Keep in mind that the same characteristic that allows it to learn the language also allows it to sort of come up with facts, it’s just a statistical distribution based on the whole context, which needs a bit randomness so it can be “creative.” So the ability to come up with facts isn’t something LLMs were designed to do, it’s just something we noticed that happens as it learns the language.

So it learned from a specific dataset, but the measure of whether it will learn any information depends on how well represented it is in that dataset. Information that appears repeatedly in the web is quite easy for it to answer as it was reinforced during training. Information that doesn’t show up much is just not gonna be learned consistently.[1]

[1] https://youtu.be/dDUC-LqVrPU

[-] atrielienz@lemmy.world 1 points 10 months ago

I understand the gist but I don't mean that it's actively like looking up facts. I mean that it is using bad information to give a result (as in the information it was trained on says 1+1 =5 and so it is giving that result because that's what the training data had as a result.
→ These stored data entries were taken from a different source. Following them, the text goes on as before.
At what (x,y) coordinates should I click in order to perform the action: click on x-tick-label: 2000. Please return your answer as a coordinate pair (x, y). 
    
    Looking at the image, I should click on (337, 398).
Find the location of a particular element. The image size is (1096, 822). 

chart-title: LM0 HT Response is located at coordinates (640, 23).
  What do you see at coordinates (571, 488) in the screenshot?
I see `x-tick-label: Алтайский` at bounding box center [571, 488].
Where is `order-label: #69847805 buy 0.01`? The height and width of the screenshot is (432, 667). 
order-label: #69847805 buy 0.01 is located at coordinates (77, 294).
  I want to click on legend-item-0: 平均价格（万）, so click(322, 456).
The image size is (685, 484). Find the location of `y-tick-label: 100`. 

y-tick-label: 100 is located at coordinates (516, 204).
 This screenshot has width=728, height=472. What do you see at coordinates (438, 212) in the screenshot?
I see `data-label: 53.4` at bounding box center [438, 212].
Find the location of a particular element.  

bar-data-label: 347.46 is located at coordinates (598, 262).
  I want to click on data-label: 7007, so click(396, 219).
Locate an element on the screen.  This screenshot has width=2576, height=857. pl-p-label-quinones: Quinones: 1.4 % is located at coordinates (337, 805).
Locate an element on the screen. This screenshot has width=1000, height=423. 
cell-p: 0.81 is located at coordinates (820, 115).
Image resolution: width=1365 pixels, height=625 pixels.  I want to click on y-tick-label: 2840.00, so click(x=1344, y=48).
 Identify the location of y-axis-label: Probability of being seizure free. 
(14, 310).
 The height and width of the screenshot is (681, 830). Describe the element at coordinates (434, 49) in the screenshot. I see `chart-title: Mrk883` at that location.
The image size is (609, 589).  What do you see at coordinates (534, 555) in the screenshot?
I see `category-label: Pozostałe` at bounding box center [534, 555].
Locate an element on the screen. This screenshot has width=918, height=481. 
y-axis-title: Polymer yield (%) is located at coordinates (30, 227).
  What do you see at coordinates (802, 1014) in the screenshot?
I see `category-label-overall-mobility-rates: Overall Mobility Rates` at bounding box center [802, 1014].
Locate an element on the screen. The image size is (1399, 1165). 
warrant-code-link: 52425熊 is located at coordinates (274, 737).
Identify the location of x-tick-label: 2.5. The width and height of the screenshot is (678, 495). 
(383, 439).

The hallucinations as they are called by the people studying them aren't that. They are when the training data doesn't have an answer for 1+1 so then the LLM can't do math to say that the next likely word is 2. So it doesn't have a result at all but it is programmed to give a result so it gives nonsense.

[-] balder1991@lemmy.world 2 points 10 months ago* (last edited 10 months ago)

Yeah, I think the problem is really that language is ambiguous and the LLMs can get confused about certain features of it.

For example, I often ask different models when was the Go programming language created just to compare them. Some say 2007 most of the time and some say 2009 — which isn’t all that wrong, as 2009 is when it was officially announced.

This gives me a hint that LLMs can mix up things that are “close enough” to the concept we’re looking for.